■ COMPLETE THE FOLLOWING:
a) Answer these questions from the podcast notes:
(i) How long is the weekly Fight Club meeting?
(ii) How often do the peer feedback groups meet?
(iii) How many gatherings per year does Jira's PM team hold?
b) Quote the podcast notes word for word, starting with "- Intentional gatherings" and going on through "wants solved architecturally.".

■ TEXT:
+--

Megan Cook on Psychological Safety, Play, and Building Remote Teams at Atlassian
Source: Lenny’s Podcast Speaker: Megan Cook Date: ~2023–2024 Link: https://www.lennysnewsletter.com
Key ideas
- Fight Club: institutionalise conflict to prevent it accumulating. Megan Cook runs a weekly 30-minute “Fight Club” meeting with engineering and design leads. The session is dedicated entirely to surfacing and resolving disagreements before they compound into dysfunction. The name signals the rules: what is said in Fight Club does not travel; the goal is productive friction in a safe container, not performative harmony.
- The opposite of play is fear, not work. Adapted from Ben Crowe (performance psychologist who works with Olympic athletes and tennis champion Ash Barty): the enemy of play in a product team is not busyness but fear — fear of looking wrong, fear of wasting the team’s time, fear of the idea being rejected. Creating psychological safety is not about removing accountability; it is about removing the threat attached to offering ideas.
- Peer feedback groups as vulnerability infrastructure. Cook’s teams meet in small groups every two weeks to share rough drafts and receive feedback before work is ready for formal review. The mechanism is structural: requiring everyone to share something unfinished removes the social cost of being imperfect. Leaders who participate model the vulnerability they want distributed through the team.
- Intentional gatherings produce a 30% productivity boost. Remote teams that gather intentionally (with designed activities, not just co-location) see a roughly 30% improvement in productivity and connection that persists for months after the gathering ends. For Jira’s PM team, this means three gatherings per year. The implication is not “be more in-person” but “design the in-person moments to create durable connection.”
- The automation platform miss. Cook’s most instructive failure: the team built an automation feature as a product rather than as a platform, and a competitor later built and sold the exact platform they should have built. The lesson is not about automation specifically but about recognising when you are building a point solution to a problem that the market wants solved architecturally.

+--

■ DATA EXCERPT:
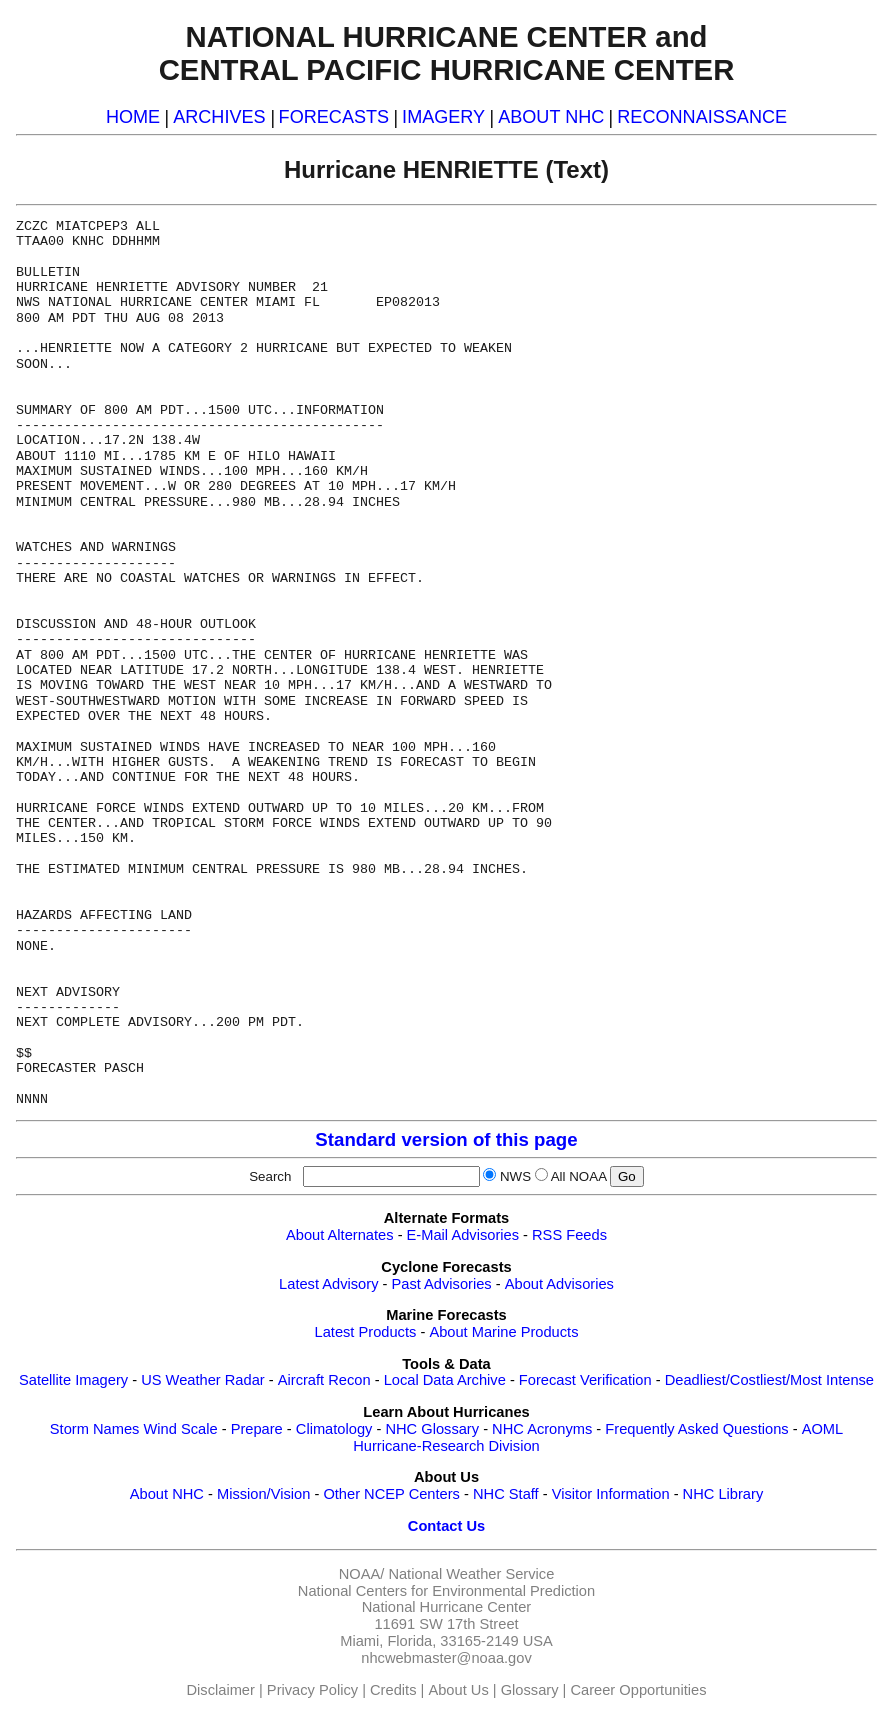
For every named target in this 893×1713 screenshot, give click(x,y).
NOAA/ (362, 1574)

+--

■ RESPONSES:
a)
(i) 30 minutes
(ii) Every two weeks
(iii) Three

b)
- Intentional gatherings produce a 30% productivity boost. Remote teams that gather intentionally (with designed activities, not just co-location) see a roughly 30% improvement in productivity and connection that persists for months after the gathering ends. For Jira’s PM team, this means three gatherings per year. The implication is not “be more in-person” but “design the in-person moments to create durable connection.”
- The automation platform miss. Cook’s most instructive failure: the team built an automation feature as a product rather than as a platform, and a competitor later built and sold the exact platform they should have built. The lesson is not about automation specifically but about recognising when you are building a point solution to a problem that the market wants solved architecturally.